Utility Computing defines a "pay-per-use" model for using computing services. In utility computing, billing model of computing resources is similar to how utilities like electricity are traditionally billed. When we procure electricity from a vendor, the initial cost required is minimal. Based upon the usage of electricity, electricity companies bills the customer (typically monthly). In utility computing billing is done using a similar protocol.
Various billing models are being explored. A few common ones are:
  1. Billing per user count. As an example if an organization of 100 people uses Google's gmail or Microsoft Live as their internal email system with email residing on servers in the cloud, Google/Microsoft may bill the organization on per user basis.
  2. Billing per Gigabyte. If an organization is using Amazon to host their data on the cloud, Amazon may bill the organization on the disk space usage.
  3. Billing per hour/day. As an example a user may pay for usage of virtual servers by time utilized in hours.

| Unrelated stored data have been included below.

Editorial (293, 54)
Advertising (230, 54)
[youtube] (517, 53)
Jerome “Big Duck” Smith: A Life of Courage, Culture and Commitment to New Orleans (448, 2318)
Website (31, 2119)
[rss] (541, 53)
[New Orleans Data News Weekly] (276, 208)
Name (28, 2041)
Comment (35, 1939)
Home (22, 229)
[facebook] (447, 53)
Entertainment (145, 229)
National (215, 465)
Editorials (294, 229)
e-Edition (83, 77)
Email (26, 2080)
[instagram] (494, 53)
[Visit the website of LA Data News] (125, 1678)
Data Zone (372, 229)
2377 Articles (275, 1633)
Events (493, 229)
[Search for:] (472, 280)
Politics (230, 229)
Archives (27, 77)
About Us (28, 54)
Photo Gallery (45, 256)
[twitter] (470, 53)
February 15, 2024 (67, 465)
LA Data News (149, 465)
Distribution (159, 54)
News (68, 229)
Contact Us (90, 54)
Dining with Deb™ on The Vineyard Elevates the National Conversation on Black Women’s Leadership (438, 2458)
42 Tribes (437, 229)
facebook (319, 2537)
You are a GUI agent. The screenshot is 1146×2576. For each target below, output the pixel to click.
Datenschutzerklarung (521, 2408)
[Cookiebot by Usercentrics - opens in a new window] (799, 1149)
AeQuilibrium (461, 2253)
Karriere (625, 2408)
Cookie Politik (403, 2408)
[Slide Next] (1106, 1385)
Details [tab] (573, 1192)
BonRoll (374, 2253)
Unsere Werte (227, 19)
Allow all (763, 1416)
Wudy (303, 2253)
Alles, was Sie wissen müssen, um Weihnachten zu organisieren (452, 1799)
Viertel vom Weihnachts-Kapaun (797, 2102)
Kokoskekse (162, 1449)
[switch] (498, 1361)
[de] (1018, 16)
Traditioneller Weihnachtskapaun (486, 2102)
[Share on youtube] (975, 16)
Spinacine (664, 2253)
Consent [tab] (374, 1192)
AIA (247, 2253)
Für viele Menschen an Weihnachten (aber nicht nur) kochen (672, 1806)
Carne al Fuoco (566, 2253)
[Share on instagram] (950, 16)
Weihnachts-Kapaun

In reality pricing on cloud computing can be very complex. Utility computing helps in reducing initial investment. As the computing requirements for an individual or an organization changes, the billing changes accordingly, without incurring any additional cost. If the usage has reduced, then billing will also reduce accordingly.

Autonomic Computing

Autonomic computing is an initiative started by IBM in 2001. Autonomic means "self-managing" computers. In Autonomic computing, computers can automatically correct themselves without human intervention. As an example consider is a network of computers running a set of programs. When there is a hardware failure on one of the computers on the network, the programs running on that computer are "transferred" to other computers in the network. This is an example of "self-correction" or autonomic computing. The analogy typically used is that of human biological systems. Our biological systems take action in self-correcting mode without our explicit knowledge. In the same way the goal of autonomic computing is for computing infrastructure to self-correct itself in unforeseen situations.